Erik's world is becoming freakier and more specific. The general permutations between species and the spirits are in sharper focus and despite the violent acts depicted, the fog is clearing so that the spaces between digits become intense. The demarcations of purposeful mixing and morphing are not left to interpretation but documented with an attention to detail, as if experimental visual notes were taken on an unusual evening when the beings that wander the earth decided to go crazy on each other. This should be disturbing, but the privileged point of voyeurism, the witnessing of dubious acts, leave the viewer with no part in the affair other than the satisfaction of a rather morbid curiosity. This misplaced interaction between beasts - and also between man and animals - provides little provocation no reason to react with cries of repulsion.

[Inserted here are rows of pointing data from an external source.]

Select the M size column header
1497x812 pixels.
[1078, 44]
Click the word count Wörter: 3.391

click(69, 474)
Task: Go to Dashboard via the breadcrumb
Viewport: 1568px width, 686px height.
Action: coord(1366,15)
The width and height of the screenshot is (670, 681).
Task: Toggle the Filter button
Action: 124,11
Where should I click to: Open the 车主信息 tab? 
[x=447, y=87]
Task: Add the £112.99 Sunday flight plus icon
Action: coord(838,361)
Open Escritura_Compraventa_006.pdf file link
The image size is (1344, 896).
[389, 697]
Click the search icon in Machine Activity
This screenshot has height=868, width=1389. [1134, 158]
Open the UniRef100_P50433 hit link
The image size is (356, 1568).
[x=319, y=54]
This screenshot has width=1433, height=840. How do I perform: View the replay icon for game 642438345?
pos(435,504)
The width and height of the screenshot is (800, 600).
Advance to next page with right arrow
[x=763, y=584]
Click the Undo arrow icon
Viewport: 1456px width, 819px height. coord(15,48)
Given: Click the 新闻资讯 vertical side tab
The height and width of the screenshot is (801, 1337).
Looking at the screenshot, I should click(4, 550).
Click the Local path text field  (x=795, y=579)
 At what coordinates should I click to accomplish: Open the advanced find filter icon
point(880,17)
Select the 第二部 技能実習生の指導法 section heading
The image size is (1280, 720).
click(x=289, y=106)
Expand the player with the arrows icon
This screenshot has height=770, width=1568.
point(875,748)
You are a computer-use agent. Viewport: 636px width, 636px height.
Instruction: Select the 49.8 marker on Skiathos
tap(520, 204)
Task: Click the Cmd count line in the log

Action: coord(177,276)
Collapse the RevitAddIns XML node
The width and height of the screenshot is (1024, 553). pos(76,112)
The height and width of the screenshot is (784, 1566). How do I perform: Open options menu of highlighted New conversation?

The excellent drawing softens the subject, as does the great distance from which these stories are reviewed. With the expansive white pristine space suggesting a far-away viewpoint and the flat handling of the scenarios, exploration of outrageous performances between natural beings is made possible. There is nothing to support a cry of protestation, for the distance between reality and Erik Jerezano's world is too far apart. Therefore, he can twist and turn his characters; put them into wicked relationships with each other and it all comes back to invention. Looking carefully, and his line invites the careful inspection as does the clouded areas, and a revelation occurs there are grotesque and strange things happening and Jerezano knows how to draw! There is a moment on one of the virginal pages when a bird's head becomes a horse's and the nose of the horse is a small furry mammal and each is outlined along a silhouette with a minimal treatment of the features they are perfect throughout, and it becomes easy to wax on for Erik, himself, is visually saying something that is thoroughly interesting.